That's what i thought, but its different, some of the mods on miui are f..ing sweet, can just imagine AOKP with some miui sweetness! 
G Nexus


----------



## brkshr (Jun 16, 2011)

fcisco13 said:


> That's what i thought, but its different, some of the mods on miui are f..ing sweet, can just imagine AOKP with some miui sweetness!
> G Nexus


I tried it a week ago and just didn't like the UI. I love that AOKP and GummyNex brought the battery bar over tho. Honestly, I didn't really try it for long, cuz I just couldn't get over the homescreen and lack of app drawer.


----------



## maddog0331 (Jul 6, 2011)

brkshr said:


> I tried it a week ago and just didn't like the UI. I love that AOKP and GummyNex brought the battery bar over tho. Honestly, I didn't really try it for long, cuz I just couldn't get over the homescreen and lack of app drawer.
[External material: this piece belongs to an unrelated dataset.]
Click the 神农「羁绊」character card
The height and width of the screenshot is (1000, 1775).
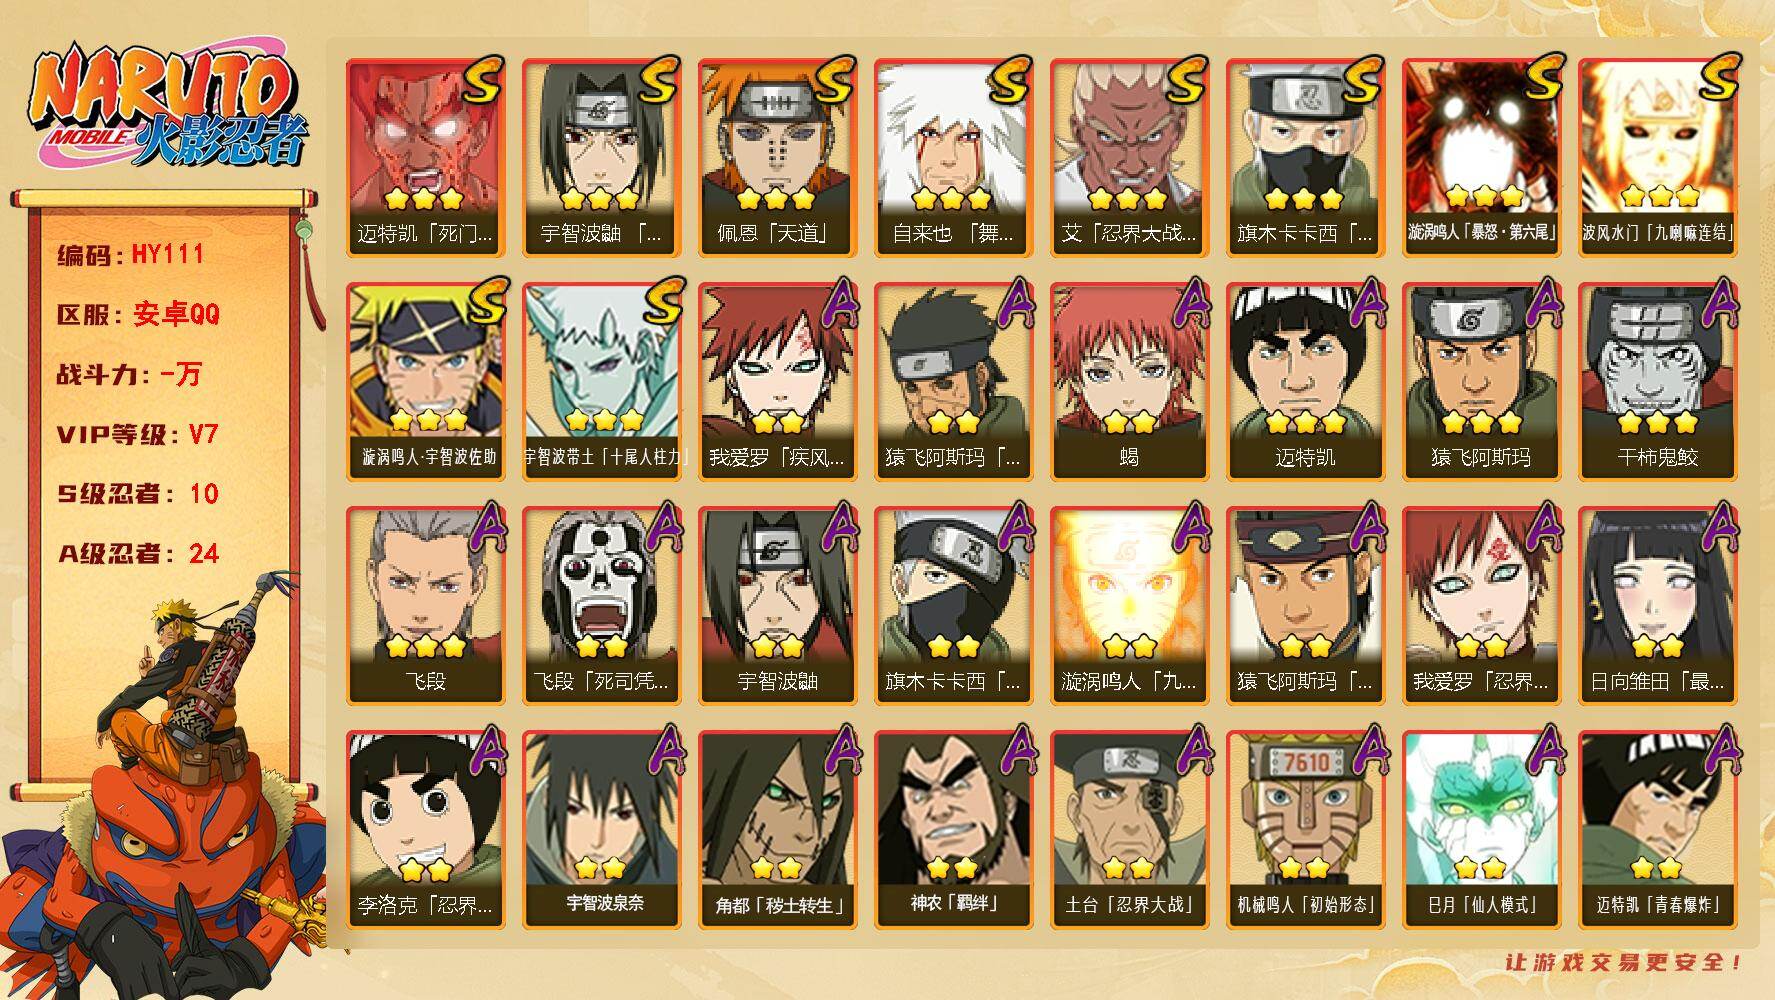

You can always install a replacement launcher to have an app drawer....That's what I used to do with it while I was running it on my DX

Sent from my Galaxy Nexus using Tapatalk


----------



## Burncycle (Aug 6, 2011)

http://www.facebook.com/questions/289124541147128/

They added a new poll with the htc sensation. Go vote again everyone!!


----------



## BrentBlend (Jun 11, 2011)

http://www.androidcentral.com/miui-rom-going-open-source


----------



## bryannh (Jun 30, 2011)

would love to get some official miui!


----------



## Oman0123 (Oct 1, 2011)

Not to be a downer but I dont think there is a chance to win. Its 718-58 already. Im not familar with that device but they must have waaaaaaaaaaaaay more users or we are just lazy. lol


----------



## akellar (Jun 11, 2011)

Oman0123 said:


> Not to be a downer but I dont think there is a chance to win. Its 718-58 already. Im not familar with that device but they must have waaaaaaaaaaaaay more users or we are just lazy. lol


It's going open source anyway. Really doesn't matter at this point.

Sent from my Galaxy Nexus using RootzWiki


----------



## evolution (Oct 6, 2011)

Miui is nice because its so different. The more choice the better!

Sent from my Galaxy Nexus using Tapatalk


----------